Founded in 2009, MongoDB is an open-source, NoSQL, document-oriented database, subject to Server Side Public License (commercial license also available). It leads the ranking for document stores (Feb 2023) on DB-Engines. MongoDB is implemented in C++, with time-series data support added in version 5.0.

QuestDB is an open-source time-series database licensed under Apache License 2.0. It is designed for high throughput ingestion and fast SQL queries. It supports schema-agnostic ingestion using the InfluxDB line protocol, PostgreSQL wire protocol, and a REST API for bulk imports and exports.

A brief comparison based on DB-Engines:

Name	MongoDB	QuestDB
Primary database model	Document store	Time Series DBMS
Overall rank	#5	#146
Other rank	#1 Document stores	#11 Time Series DBMS
Implementation language	C++	Java (low latency, zero-GC), C++
SQL #	Read-only SQL queries via the MongoDB Connector for BI	SQL-like query language
APIs and other access methods	proprietary protocol using JSON	InfluxDB Line Protocol, Postgres Wire Protocol, HTTP, JDBC

MongoDB's default storage engine is WiredTiger, which integrates concepts from both the B-tree and the LSM-tree storage models.

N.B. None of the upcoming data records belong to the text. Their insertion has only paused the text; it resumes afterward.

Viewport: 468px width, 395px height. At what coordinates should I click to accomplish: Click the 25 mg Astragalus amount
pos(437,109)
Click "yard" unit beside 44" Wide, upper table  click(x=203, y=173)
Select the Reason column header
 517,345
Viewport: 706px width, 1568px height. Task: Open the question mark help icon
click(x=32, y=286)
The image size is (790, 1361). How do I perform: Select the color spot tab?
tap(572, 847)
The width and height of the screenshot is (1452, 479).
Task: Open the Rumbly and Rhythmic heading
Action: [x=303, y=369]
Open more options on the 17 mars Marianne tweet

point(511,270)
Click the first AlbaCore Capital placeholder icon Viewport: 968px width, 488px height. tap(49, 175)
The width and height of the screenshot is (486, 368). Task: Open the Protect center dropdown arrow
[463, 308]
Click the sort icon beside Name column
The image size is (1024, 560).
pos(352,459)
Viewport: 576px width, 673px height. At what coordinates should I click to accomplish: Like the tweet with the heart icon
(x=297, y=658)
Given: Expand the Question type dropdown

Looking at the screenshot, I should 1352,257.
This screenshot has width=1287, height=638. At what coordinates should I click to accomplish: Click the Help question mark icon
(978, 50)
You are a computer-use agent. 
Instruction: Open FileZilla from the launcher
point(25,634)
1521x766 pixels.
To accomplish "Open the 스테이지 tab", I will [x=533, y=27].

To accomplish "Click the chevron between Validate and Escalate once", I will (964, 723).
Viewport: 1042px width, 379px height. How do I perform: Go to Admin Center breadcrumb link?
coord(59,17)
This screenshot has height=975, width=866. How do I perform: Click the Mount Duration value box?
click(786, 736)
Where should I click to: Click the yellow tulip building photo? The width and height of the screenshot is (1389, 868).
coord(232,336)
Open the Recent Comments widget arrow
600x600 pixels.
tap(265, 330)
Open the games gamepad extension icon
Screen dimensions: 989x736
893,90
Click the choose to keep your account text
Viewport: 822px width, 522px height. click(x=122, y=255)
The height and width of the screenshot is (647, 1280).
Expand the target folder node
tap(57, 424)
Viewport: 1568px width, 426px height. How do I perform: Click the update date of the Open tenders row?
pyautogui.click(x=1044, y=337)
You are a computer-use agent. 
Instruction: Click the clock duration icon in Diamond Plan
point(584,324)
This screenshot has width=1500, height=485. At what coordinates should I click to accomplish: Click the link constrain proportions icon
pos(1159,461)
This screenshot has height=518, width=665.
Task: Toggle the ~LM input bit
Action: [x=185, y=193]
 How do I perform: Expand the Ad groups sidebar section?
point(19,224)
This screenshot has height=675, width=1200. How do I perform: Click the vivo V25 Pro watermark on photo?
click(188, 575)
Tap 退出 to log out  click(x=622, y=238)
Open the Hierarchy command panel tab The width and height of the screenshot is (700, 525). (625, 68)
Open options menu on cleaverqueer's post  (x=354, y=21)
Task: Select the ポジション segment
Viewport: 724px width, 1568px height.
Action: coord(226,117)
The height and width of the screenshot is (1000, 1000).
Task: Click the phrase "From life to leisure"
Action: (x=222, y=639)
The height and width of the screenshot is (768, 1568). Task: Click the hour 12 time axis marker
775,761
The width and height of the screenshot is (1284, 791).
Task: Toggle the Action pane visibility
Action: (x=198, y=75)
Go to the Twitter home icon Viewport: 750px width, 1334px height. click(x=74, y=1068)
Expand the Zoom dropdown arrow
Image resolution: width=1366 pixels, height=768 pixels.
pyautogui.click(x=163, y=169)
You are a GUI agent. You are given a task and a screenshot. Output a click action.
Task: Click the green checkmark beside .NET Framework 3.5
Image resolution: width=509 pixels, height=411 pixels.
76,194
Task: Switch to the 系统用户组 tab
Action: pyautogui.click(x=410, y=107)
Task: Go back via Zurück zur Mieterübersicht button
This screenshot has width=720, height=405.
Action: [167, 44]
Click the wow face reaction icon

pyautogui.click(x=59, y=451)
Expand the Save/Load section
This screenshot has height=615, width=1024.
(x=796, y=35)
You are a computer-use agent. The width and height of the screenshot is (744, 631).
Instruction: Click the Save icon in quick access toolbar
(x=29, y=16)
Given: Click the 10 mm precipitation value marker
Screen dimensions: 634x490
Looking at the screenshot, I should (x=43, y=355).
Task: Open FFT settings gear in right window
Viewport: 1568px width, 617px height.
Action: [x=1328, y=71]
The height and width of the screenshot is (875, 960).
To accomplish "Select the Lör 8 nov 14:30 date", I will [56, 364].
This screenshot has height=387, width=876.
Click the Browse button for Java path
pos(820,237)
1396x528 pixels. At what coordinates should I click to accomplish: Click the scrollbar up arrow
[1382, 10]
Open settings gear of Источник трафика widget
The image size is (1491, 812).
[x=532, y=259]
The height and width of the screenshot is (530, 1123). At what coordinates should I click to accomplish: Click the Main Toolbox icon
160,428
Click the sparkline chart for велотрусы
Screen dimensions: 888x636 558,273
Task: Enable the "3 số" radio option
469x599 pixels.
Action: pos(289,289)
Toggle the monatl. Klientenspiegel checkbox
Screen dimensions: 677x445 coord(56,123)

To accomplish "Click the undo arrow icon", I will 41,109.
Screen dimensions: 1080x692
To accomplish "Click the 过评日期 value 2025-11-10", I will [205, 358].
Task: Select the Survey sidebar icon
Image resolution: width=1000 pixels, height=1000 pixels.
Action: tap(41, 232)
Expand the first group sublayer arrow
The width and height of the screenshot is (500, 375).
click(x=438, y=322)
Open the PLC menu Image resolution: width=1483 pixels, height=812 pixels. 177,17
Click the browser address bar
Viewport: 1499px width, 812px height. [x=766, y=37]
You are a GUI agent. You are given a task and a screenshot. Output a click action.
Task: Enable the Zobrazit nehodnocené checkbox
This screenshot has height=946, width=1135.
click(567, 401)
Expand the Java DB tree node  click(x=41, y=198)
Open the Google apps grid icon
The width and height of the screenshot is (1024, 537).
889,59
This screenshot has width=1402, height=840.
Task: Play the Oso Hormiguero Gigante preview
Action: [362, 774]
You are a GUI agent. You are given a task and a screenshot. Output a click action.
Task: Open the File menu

Unlike a traditional RDBMS, data in MongoDB is not organized in tables, rows, and columns, but in Collections of Documents that contain fields. MongoDB supports Time-Series Collections, which are behind-the-scenes materialized views backed by an internal collection.

With its column-based storage engine, QuestDB stores data densely in arrays. It packs SIMD instructions that speed up queries by leveraging modern CPUs. The data is sorted by time natively and stored in time partitions. Those partitions are append-only and versioned. QuestDB only lifts the latest version of the partition in memory for any given time-based query, and the query performance does not slow down as more data is inserted.

Benchmark

As usual, we use the industry standard Time Series Benchmark Suite (TSBS) as the benchmark tool. Unfortunately, TSBS upstream does not support MongoDB time series collections.

Hence, we use the patch from this pull request.

The hardware we use for the benchmark is the following:

c6a.12xlarge EC2 instance with 48 vCPU and 96 GB RAM
500GB gp3 volume configured for the maximum settings (16,000 IOPS and 1,000MB/s throughput)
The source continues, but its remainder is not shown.